Also am very interested to see reviews showing performance scaling with increase of nb speeds. If AMD had been able to release the Phenom II at default HT/NB speeds of 2600mhz, me thinks there would be a lot less negative posting here.
So at stock it is a little disappointing, however I expected that, now its just upto some peeps who have the chips to start increasing HT/NB frequencies and showing us comparitive performace gains........
Oh, yeah, thanks for the numbers.
But what's the idea behind the flash charts? To simulate slow internet?
¦)
I dont understand how people can say that amd has a better platform? bought a am2+ for my brother for a phenom 2 sys and although the cpu right now is a 5200+x2 i feel that the am2+ sys feels cheap and not as well thought out as the 775 sys. lets hope that the phenom 2 falls in price cus if not then i have made a bad platfor choice for my brother.
arent anybody that wondering why tahts so different core corei7 in 1280*1025 to 1680*1050. yes in that res that is more gpu limited but this doesnt explain for example in far cry 2 corei7 give %50 more then phenom2 @ 1280*1024 but in 1680*1050 it gives %10 less. you cant explain this by gpu limitation because they all use same gpu.
So what i am thinking is the problme is all about x58. It seems like it has no problem with cpu but may x58 is limiting gpu more the previous chipsets?
Thanks for the review, I think the community needed it.
PhII looks quite decent, coming in somewhere between the Kentsfields and Penryns. Not bad, that is quite a lot of performance for any use.
The prices are a bit high though. I hope availability brings some price drops for amd and price cuts from intel... :yepp:
Sure if you have a thousand Plus Dollars to upgrade to Nehalem .....GO FOR IT!
I will spend a couple of Hundred and and be thrilled compared to what we have witnessed over the Past years disappointment. Taking what I just said into consideration it is indeed a huge leap for AMD Compared to initial release of Phenom.
But the Fact is that Nelhalem is still a RIP from AMD whatever which way you slice it. I guess with unlimited capital of Intel & RD Team compared to AMD they just better make it sing.
Perhaps he had a bad experience with Intel platforms, but most people would agree that Intel does have the better platform at the moment. Platform quality goes hand-in-hand with what socket chips are doing well in the market. S939 was prime back in the day, as AMD was selling chips like hot cakes. There were tons of boards to choose from; therefore, the competition was good and you could pick up a solid mobo for dirt cheap. Now, we have a large Intel influence in the market and the same thing is happening with LGA775. Companies are simply putting more resources and effort into the LGA775 based mobos, as the chips that correspond to those platforms are selling better. Seems pretty straightforward to me.

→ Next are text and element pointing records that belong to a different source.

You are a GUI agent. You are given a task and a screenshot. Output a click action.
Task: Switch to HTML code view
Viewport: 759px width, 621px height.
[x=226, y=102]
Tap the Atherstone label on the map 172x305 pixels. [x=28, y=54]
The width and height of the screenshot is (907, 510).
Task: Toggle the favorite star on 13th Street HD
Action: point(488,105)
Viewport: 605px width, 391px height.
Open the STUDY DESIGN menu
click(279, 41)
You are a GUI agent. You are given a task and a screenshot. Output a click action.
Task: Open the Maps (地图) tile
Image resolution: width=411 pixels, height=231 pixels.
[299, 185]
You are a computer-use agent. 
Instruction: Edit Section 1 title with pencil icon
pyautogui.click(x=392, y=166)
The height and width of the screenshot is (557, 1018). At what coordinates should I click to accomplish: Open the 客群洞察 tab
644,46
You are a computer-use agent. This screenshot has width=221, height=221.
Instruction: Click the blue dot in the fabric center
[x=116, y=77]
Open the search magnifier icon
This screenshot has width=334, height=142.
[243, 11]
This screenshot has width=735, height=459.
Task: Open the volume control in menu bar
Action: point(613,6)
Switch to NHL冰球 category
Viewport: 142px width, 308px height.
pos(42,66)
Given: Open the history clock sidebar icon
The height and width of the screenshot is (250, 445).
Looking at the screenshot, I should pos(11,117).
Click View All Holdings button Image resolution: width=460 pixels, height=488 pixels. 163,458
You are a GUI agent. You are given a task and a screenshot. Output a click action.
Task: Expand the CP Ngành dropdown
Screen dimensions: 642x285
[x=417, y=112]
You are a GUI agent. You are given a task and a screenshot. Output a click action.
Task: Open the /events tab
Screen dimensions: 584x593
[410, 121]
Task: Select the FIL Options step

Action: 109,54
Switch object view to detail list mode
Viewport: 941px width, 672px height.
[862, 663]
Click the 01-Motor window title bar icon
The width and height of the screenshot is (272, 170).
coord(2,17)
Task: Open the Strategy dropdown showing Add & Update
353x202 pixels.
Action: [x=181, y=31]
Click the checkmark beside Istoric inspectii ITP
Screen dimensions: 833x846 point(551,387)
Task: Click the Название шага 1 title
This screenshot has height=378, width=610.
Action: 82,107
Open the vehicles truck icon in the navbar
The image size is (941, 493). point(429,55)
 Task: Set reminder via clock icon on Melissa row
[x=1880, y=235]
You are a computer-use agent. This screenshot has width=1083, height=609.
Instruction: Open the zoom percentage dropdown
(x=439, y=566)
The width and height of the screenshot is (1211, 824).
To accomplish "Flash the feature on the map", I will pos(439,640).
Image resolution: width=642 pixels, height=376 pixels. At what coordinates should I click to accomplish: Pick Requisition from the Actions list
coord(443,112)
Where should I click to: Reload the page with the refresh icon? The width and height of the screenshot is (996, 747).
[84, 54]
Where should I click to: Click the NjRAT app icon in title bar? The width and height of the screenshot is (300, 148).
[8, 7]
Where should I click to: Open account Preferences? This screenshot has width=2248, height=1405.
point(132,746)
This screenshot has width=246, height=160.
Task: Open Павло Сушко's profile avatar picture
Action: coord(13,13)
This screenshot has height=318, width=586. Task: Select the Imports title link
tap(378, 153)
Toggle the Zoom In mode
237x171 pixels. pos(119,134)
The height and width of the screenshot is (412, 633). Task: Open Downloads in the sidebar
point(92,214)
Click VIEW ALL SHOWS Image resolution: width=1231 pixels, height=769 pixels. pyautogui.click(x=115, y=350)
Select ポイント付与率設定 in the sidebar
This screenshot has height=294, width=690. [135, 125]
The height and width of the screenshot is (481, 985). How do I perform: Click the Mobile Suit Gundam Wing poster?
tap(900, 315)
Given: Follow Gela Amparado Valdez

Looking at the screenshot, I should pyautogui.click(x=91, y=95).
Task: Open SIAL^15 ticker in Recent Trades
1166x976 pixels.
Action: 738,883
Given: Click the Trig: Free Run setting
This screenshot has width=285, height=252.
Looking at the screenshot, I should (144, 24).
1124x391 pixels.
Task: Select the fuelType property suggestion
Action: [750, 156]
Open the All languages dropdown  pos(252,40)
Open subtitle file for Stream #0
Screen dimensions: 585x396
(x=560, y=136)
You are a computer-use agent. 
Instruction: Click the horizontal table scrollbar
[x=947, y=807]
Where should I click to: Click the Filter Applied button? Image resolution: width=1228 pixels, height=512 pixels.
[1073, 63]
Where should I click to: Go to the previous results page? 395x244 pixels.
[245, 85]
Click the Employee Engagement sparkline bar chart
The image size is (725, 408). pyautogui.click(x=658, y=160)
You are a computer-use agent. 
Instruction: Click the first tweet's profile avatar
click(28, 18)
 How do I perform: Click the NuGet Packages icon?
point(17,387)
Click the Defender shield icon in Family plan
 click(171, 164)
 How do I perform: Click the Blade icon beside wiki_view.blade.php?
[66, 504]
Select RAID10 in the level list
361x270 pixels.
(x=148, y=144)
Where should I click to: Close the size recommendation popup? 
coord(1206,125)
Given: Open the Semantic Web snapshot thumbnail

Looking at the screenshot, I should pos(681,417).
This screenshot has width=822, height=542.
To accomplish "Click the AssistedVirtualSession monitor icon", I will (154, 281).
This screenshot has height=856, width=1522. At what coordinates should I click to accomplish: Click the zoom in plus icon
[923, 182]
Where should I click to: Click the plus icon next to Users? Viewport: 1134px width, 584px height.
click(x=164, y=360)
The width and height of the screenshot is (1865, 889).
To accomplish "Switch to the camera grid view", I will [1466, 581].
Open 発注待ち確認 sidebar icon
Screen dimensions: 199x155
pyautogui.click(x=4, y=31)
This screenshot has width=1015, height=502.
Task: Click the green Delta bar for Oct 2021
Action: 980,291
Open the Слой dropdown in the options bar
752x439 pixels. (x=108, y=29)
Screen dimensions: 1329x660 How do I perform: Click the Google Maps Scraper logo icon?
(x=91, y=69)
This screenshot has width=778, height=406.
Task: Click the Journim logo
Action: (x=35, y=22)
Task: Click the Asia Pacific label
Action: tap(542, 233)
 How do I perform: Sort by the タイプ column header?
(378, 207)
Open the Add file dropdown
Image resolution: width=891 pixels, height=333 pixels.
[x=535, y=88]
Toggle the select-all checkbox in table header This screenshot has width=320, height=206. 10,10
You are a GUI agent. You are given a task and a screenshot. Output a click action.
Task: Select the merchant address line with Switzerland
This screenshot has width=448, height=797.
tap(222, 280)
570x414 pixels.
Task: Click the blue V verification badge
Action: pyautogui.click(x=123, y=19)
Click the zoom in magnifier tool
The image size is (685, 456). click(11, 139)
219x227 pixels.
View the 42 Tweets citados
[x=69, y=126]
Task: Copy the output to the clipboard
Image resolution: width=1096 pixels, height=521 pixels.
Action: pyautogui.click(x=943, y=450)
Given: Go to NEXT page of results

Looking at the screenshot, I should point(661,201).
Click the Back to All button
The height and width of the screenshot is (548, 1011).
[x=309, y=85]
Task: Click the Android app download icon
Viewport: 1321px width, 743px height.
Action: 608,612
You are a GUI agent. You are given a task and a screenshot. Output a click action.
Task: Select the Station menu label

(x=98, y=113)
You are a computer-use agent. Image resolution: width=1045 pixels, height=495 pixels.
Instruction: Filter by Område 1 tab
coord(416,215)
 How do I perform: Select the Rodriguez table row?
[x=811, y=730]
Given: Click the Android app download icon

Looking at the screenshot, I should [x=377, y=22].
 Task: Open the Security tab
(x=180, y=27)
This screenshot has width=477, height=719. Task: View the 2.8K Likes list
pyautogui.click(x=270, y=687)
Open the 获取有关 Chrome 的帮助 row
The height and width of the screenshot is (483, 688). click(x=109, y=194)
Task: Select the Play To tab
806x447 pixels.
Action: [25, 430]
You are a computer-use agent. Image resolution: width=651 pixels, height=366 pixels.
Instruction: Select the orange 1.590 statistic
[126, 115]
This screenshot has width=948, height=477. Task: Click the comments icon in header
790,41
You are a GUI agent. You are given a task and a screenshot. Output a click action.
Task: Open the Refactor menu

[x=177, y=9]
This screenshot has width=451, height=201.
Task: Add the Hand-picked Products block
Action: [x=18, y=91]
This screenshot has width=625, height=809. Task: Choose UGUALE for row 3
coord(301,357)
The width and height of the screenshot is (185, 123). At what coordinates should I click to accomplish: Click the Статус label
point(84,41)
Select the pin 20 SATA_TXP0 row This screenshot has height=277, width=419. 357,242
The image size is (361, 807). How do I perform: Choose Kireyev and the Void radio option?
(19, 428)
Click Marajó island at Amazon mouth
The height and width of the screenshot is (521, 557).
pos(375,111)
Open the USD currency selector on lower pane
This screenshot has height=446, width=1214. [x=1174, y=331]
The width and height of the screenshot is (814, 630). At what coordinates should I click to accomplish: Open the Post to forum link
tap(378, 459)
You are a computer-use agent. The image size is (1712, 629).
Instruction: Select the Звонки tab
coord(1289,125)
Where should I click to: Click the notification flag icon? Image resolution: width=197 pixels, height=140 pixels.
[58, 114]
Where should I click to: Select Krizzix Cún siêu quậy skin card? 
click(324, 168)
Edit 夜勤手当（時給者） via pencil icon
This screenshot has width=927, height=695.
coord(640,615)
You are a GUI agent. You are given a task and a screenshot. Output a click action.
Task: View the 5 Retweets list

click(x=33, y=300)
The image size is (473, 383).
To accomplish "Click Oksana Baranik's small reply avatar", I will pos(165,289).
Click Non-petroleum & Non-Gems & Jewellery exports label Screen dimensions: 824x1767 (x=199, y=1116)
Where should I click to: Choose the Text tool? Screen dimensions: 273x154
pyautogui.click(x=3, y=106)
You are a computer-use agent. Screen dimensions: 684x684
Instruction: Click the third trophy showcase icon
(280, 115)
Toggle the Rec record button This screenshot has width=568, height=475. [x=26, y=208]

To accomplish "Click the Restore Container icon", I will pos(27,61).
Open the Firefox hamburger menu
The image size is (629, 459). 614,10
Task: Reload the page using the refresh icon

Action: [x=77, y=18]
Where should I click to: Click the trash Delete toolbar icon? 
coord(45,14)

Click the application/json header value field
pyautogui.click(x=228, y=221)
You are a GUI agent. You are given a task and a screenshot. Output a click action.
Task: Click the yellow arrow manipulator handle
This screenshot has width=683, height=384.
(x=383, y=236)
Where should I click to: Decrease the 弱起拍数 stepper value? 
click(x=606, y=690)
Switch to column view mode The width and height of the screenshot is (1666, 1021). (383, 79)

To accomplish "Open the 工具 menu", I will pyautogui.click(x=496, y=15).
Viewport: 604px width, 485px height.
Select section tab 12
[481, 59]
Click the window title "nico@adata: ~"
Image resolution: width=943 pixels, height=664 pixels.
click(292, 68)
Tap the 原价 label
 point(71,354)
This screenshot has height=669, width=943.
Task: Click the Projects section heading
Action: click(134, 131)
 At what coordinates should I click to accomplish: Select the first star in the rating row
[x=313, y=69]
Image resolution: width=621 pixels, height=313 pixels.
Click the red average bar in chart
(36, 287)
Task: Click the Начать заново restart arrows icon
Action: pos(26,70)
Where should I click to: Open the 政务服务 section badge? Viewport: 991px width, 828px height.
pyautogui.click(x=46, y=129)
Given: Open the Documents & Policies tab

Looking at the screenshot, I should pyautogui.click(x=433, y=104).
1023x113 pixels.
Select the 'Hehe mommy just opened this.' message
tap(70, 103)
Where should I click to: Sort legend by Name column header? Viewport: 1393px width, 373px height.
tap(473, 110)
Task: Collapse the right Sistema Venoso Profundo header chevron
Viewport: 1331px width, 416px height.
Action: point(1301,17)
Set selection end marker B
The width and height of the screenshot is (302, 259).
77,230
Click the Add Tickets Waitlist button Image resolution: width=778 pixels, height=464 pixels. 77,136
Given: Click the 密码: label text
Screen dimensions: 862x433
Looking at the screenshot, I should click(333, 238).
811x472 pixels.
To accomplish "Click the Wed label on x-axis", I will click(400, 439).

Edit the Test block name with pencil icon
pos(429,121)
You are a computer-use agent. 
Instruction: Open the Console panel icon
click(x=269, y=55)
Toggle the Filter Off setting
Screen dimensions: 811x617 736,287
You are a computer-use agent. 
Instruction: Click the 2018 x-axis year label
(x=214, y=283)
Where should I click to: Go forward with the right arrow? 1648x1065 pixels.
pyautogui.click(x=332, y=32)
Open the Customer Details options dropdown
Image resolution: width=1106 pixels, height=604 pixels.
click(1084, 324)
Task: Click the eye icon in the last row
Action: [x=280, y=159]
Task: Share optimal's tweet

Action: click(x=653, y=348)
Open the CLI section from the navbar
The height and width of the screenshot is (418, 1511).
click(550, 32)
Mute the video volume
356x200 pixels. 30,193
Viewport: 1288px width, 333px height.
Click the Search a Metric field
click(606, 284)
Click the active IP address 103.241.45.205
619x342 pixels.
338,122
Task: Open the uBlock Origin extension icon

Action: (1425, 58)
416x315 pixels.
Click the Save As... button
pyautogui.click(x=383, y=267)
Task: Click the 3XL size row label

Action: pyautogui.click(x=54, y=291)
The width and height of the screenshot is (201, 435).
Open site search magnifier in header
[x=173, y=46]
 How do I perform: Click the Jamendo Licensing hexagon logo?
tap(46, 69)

I'm probably gonna get flamed for this, but personally I'd go PII just to be rid of the :banana::banana::banana::banana:ty ICH10 controller. If PII can offer similar performance to yorkfield at a lower power consumption, that coupled with a better mobo chipset imo then it would be a viable alternative. Especially seeing that i wont have to swap out my ram. I primarily use my machine as a development rig and right now i barely strain my wolfdale.
This is all dependent on pricing tho, a lot of people might find it cheaper to move to yorkfield if they already have intel systems. CPU wise I'm running a wolfdale because yorkfield was prohibitively expensive when i bought my CPU. then again by feb the prices of the yorkfield chips may have dropped.
well i did hoped for more. Also for AMDs' sake.
But i am still considering buying a PII. Curious about spi and pif times. also those wprime charts didn't looked so bad! if the PII rly clocks that high it may do some nice scores!
And for rl it is totaly uninteresting what those benchmark apps tell.. they are so much plattform depending. Mostly it won't show the real thing.
btw i am only gaming with 1680x1050 right now and even thinking about going higher.
and if u play with lower res. does it rly matter if u have 170Fps or 270Fps?? but than it may matter if u have 40 or 50Fps in higher res.
But the Ppc is amazing for i7, intel did a good job while integrating the mc.
I think most important now is how prices are developing.. and both platforms have their pros.
You should really try GTA4 on the AMD platform...
I think that power consumption is important for OC. New c2q E0 do not consum to much power. This is my latest Q9550 11h prime – 4GHz@1.216@air and you do rest of mat.
I think that AMD must release new CPU stepping with lower consum, in future.
Not much go in Phenom 2. And the IPC like 65nm Core 2 was true.
I don't think we have enough info to be claiming performance-per-watt as a strength. I'll believe it when I see it. Performance-per-watt over Yorkfield isn't looking too promising...
i never stated that.... *sigh*
both Intel's and AMD's cpus have their own advantages/disadvantages
but lets consider the facts, AMD finally has produced something that is competitive somehow
I dont feel anything about being smoother with a K8 platform, my E8400 @ 3.8Ghz is doing a fine job at making things smooth...
@Zucker2K
quite funny how you misinterprete my post
let me clarify it for you
- phenom2 <<<<<< i7 (so it isn't a competitor)
- phenom2's prices is starting at around 200$, that is midrange
- people can finally start choosing (between yorkfield and deneb) both platforms have similar performance and similar price, so people have choice now, a few months back Intel dominated the whole market, it's always good to have competition for us, so that prices go down
I don't care what people are posting. I want official reviews from respectable sources :)
Either way I'm getting a 940 BE :D
yes,but nothing different about the performance of the cpu's
@OP: Thanks for the results, nothing unexpected here.
What did anandtech use to generate load? techreport used cb10. Use CoreDamage or Core2MaxPerf to get close to the worst case, should be at least 20W AC more.
Can you please run one of the above mentioned apps and post consumption in idel and load, so we can compare once PII is available for all of us?.
I'd vote for 3.0/3.6GHz and 3.8-4GHz. 3GHz at stock all others at lowest possible voltages. I assume no chip will have problems with 3.6GHz at reasonable voltages.
For power consumption it would be nice to have two alternatives generation load. One can be CB10 or povray to simulate an average load and the other should be an worst case tool like coredamage or core2maxperf.
I wonder if the scaling on PII's diminished because the single core runsnow makes better use of the bigger L3 cache but it's not enough to improve the multi core test as well?